Written By: Diana Bailey – Corporate Finance
Geopolitical risk is becoming a major issue of security for businesses and in particular the banking sector. Since his inauguration in January 2017, there remains a lot of uncertainty around Trump’s cybersecurity plans and policies. His election run-up placed a glaring spotlight on cybersecurity—with the media speculating that Russian hackers played a role in securing his presidential victory against Hillary CIinton. Now that Donald Trump is in office, his administration and the policy choices it will make are a primary concern for economic and political leaders across the globe.
As the leader of the United States, one of the world’s largest economies, Trump being in office has led to many questions from various political leaders and interested parties around the world. Further to this, cybersecurity is a growing risk on many fronts—in particular, geopolitical risk is a growing concern. One of the major questions for 2017 is how these two uncertainties will combine? One primary answer will be that the focus of cybersecurity will shift from that of security to privacy—this is one of Trump’s top priorities and is also a direct consequence of dealing with today’s geopolitical risk climate. Relevant US commentators have indicated that the Trump Administration will be preparing in particular for cyber-threats from nations looking specifically to disrupt the ideologies of US and Western economics and politics—with potentially the biggest threats coming from Iran, China and North Korea.
As a life-long “big business” man, Trump has already outlined plans to strengthen US corporate activity—this is likely to lead to increased ties between the government and the private sector. On the one hand, this has the power to improve business activities. On the other, this places businesses in political crosshairs when it comes to cyber-risks and the relevant adversaries. In particular Trump has been meeting with tech-sector executives to discuss changes to the online US business environment and infrastructure. Based on his past comments, Trump will enact protectionist policies that could lead to tensions with countries in which these tech companies currently outsource massive amounts of manufacturing and skilled labour.
In addition, how data is managed at these tech companies, as well as other online entities, is likely to change under Trump’s leadership. He has made it clear that he wants stronger cybersecurity and will seek to refine cybersecurity policies to protect US interests against dynamic and changing threats. Trump has outlined plans to increase spending on cybersecurity—in particular diverting more resources to the US cyber-command department. Trump will also likely seek to change regulatory cybersecurity policy—tightening restrictions and enhancing the NIST Cybersecurity Framework that was developed in direct consultation with the private sector. Trump’s enhanced concern with privacy will be somewhat of a double-edged sword. One the one hand, he will likely enact policies to protect US information and data from external breaches and hacking from global threats. However, on the other hand, it is likely that he will seek to reduce the privacy rights of US citizens. His administration has expressed a lesser regard for privacy when it comes to meeting security standards. For example, Trump’s team has supported an FBI case to force Apple to breach its iPhone privacy and security policy as part of gathering evidence in a case. When it comes to banking and finance, security and privacy are both critical elements of day-to-day operations. Encryption is the primary mechanism of maintaining secure and private communications and transactions over the Internet—this includes online banking, online shopping and many other online financial-transaction based services that have become a vital part of the economy. If the government gains access to encrypted communications, everyday security and privacy will be violated substantially and could lead to new risk exposures.

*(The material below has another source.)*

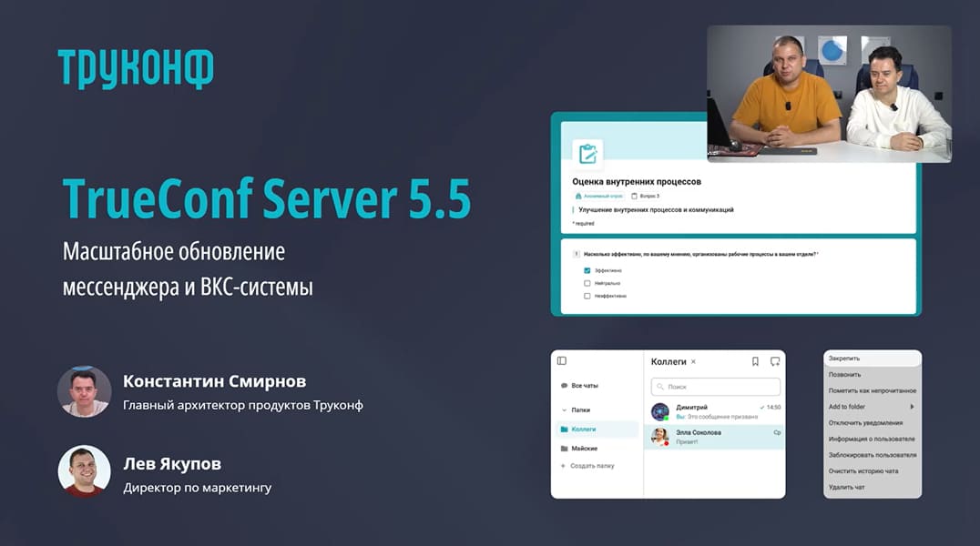Check the Неэффективно checkbox
This screenshot has height=546, width=980.
click(x=587, y=296)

These types of changes in the security of everyday lives and transactions are likely to drive demand for a relatively new sector of insurance: cyber-insurance. The challenge for the providers of this insurance will be ascertaining the price—as the actuarial data and statistics are limited for this relatively new area. Although there will be a number of frictions to begin with, it will be worth the investment for insurance firms and underwriters that have been hit with numerous large claims in dealing with cybersecurity issues previously under more general guidance and coverage. Specialised expertise will help streamline this financial liability more effectively.
These factors understandably lead many to wonder what data and information the Trump Administration will be tracking in day-to-day life—will this extend to online transactions and services, cloud providers, personal computing and the currently expanding “Internet of things”? Will this lead to global parties tracking data and information in increasing volumes? Whether the lesser level of privacy will lead to greater security is questionable, and this action may in fact increase the risk of hacking and abuse of such collected data—leading to worsened levels of security. The stakes of cybersecurity have definitely changed with Trump as leader of the free world—the conundrum of effectively dealing with the uncertainty of these changes remains unsolved. Cybersecurity expertise and intelligence will need to be applied deftly in handling the fast-paced dynamics of these risks.